16 February –
Traian Vuia presents to the
Académie des Sciences of
Paris the possibility of flying with a heavier-than-air mechanical machine and his procedure for taking off, but is rejected for being a utopia, adding the comments: The problem of flight with a machine which weighs more than air can not be solved and it is only a dream.
31 March –
Richard Pearse is reputed to have made a powered flight in a heavier-than-air craft, a monoplane of his own construction, that crash lands on a hedge. This date is computed from evidence of eyewitnesses as the flight was not well documented at the time. The flight is claimed to have been around 150 feet (45 m) on his farm at Upper Waitohi, near
Timaru in south
Canterbury, New Zealand.
11 May – Richard Pearse is claimed to have made a flight of around 1,000 yards (900 m), landing in the semi-dry bed of the
Ōpihi River.
18 August –
Karl Jatho makes a flight with his motored aircraft in front of four people.[4] His craft flies up to 200 feet (60 m) a few feet above the ground.
7 October –
Samuel Langley conducts the first tests of his full-sized man-carrying version of his earlier model
aerodromes. The pilot,
Charles Manly, nearly drowns when the machine slides off its launch apparatus atop a houseboat and falls into the Potomac River.

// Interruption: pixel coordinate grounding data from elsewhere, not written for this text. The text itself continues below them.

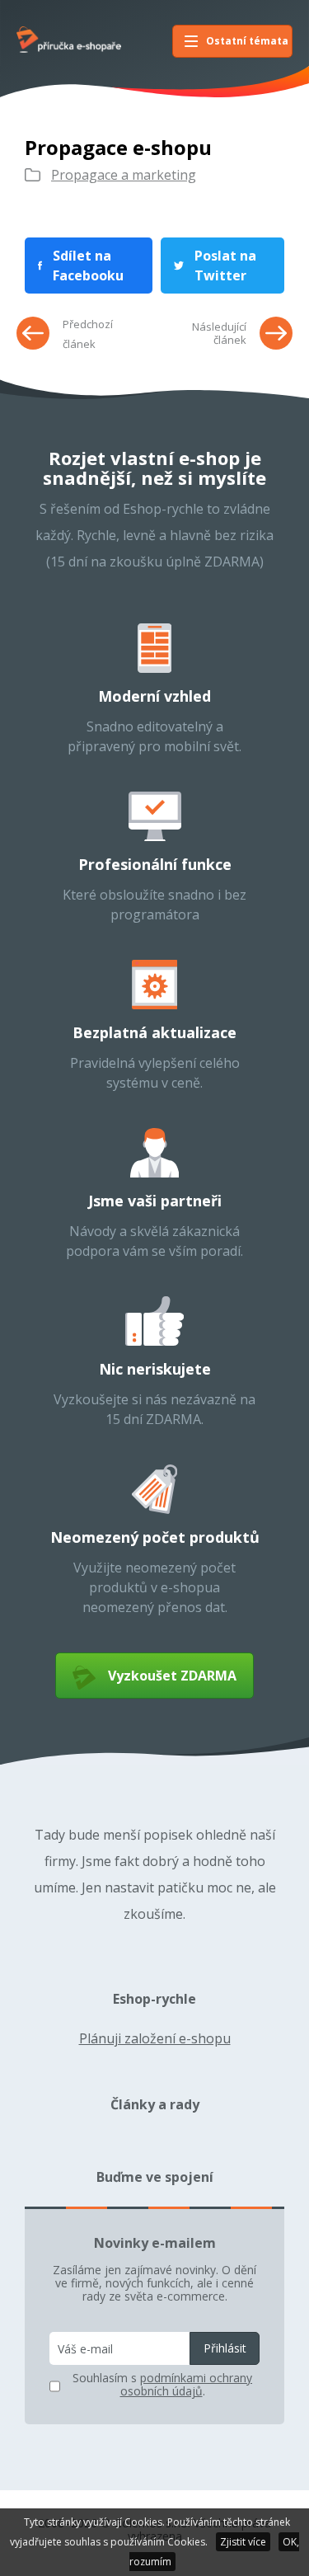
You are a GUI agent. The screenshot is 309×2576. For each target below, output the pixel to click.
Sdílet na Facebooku (88, 265)
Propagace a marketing (123, 175)
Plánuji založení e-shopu (155, 2038)
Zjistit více (243, 2542)
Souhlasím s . (162, 2385)
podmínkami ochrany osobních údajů (186, 2384)
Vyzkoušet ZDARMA (172, 1675)
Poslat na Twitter (225, 265)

8 December – Second attempt by Charles Manly to fly Langley's repaired full-sized aerodrome. As with the October 7 attempt the machine fails to fly, tripping on its launch gear and somersaulting into the
Potomac River, nearly killing Manly. A surviving photograph captures the machine upended on its side as it falls off the houseboat. Langley himself was absent at this attempt but the machine's failure to fly ended his
government (i.e. U.S. Army) funded attempts at building a successful full sized man-carrying flying machine.
17 December – The
Wright Brothers make four flights in their Flyer at
Kitty Hawk, North Carolina following years of research and development.
Orville Wright takes off first and flies 120 ft (37 m) in 12 seconds. This is frequently considered the first controlled, powered heavier-than-air flight and is the first such flight photographed. On the fourth effort,
Wilbur flies 852 ft (260 m) in 59 seconds.[5]